The mechanism is straightforward once you see it. Ask LLaMA for the melting point of a real compound and it draws on stored knowledge, producing varied formulations: "approximately 1,535 degrees Celsius" in one branch, "around 1,535 C, typical for iron" in another. The answers converge on the same number but diverge in expression. Ask it for the melting point of a fictional compound and it generates "approximately 1,247 degrees Celsius" in one branch, "around 892 degrees Celsius" in another, "roughly 1,580 degrees Celsius" in a third. The sentence structure is nearly identical every time — the same template, the same hedge words, the same confident tone — while the actual numbers vary freely.

This is frozen form with random content. The model locks onto the strongest available syntactic template because there is no factual anchor to constrain the output. The numbers are invented independently in each branch, but the linguistic scaffolding is recycled verbatim. sim_final, which measures vector-space similarity between branches, picks up the frozen form and registers it as high coherence.

Gemma is the sole exception. Its GeGLU gating architecture produces slightly higher coherence for factual outputs than confabulated ones — a reversal that appears specific to this activation function variant.

Per-model calibration: one threshold does not fit all

Fig 3 — GSI_HX / GSI_A ratio per model. Lower = cleaner separation. Dashed line at 0.25.

The confabulation ratio — GSI for confabulation-forcing queries divided by GSI for factual queries — varies nearly four-fold across architectures.
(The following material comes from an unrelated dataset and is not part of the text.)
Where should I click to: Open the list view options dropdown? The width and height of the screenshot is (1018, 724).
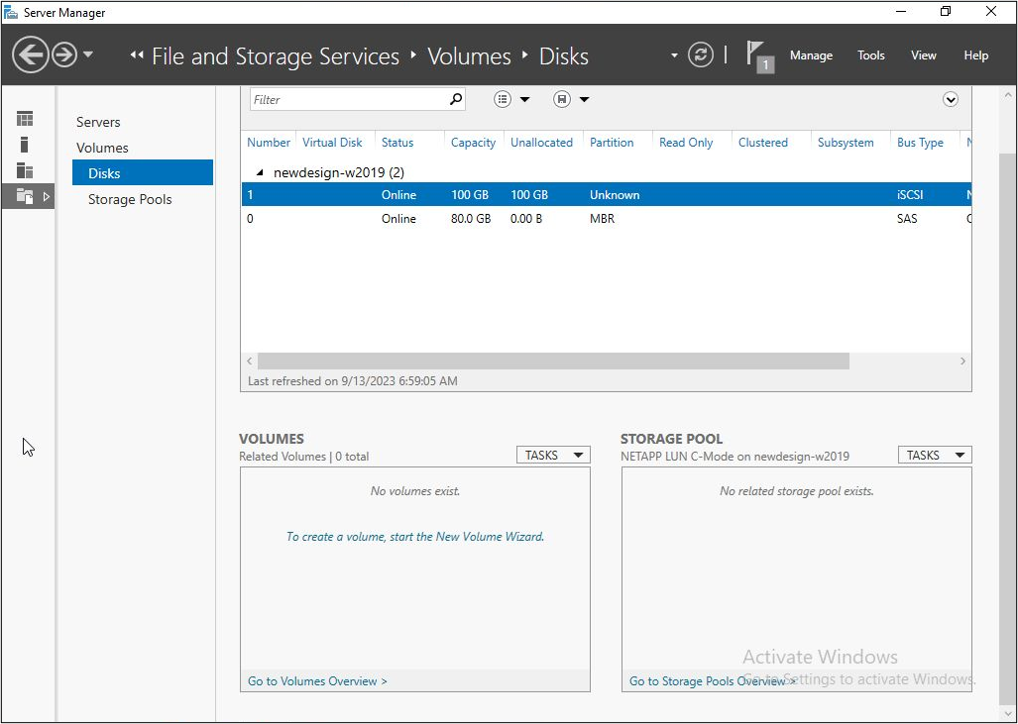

OLMo-2 achieves the cleanest separation at 0.113: its confabulation GSI is barely one-tenth of its factual GSI. This is remarkable because OLMo-2 was the weakest model in the TES1 binary classification tests. It turns out that a model can be poor at producing correct answers while being excellent at signaling when it has no answer to give.

At the other end, Bielik-Base sits at 0.416 — its confabulation signal is nearly half its factual signal. The separation is still statistically significant (d = 1.28), but a deployment threshold set at OLMo-2 levels would fail catastrophically on Bielik. Only two models fall below the 0.25 dashed line in the chart: LLaMA (0.224) and OLMo-2 (0.113). The remaining six cluster between 0.29 and 0.42.

The practical implication is direct: any system deploying GSI-based confabulation detection must calibrate per model. A universal threshold does not exist. Each architecture distributes its gate activations differently, and the ratio between factual and confabulation GSI is a fingerprint of that distribution.

Two-signal detection: GSI catches confabulation before it happens (~3ms). sim_final confirms it after (~100ms, 3x inference). The two signals are statistically independent (Spearman r = 0.09–0.19). Together they form a layered detector that works without ground truth and without training a classifier.

GSI detects Type 1 confabulation — the absence of knowledge. When the model has no stored memory for a query, the gates fire diffusely, and GSI drops. But it cannot detect Type 2 confabulation, where the model has stored incorrect knowledge. Wrong facts look identical to correct facts in the FFN gates: both produce sparse, selective activations. Nor can it detect Type 3 confabulation — reasoning errors that occur downstream of the gates, in the attention and residual stream. These boundaries are intrinsic to the mechanism. GSI reads the address book, not the content at the address.

What it does detect, it detects with unprecedented clarity. Eight models, five organizations, 300 queries per model. Cohen's d values from 1.28 to 2.43, every one significant at p < 0.001. A single forward pass, no classifier, no ground truth. The empty drawer speaks before the model does.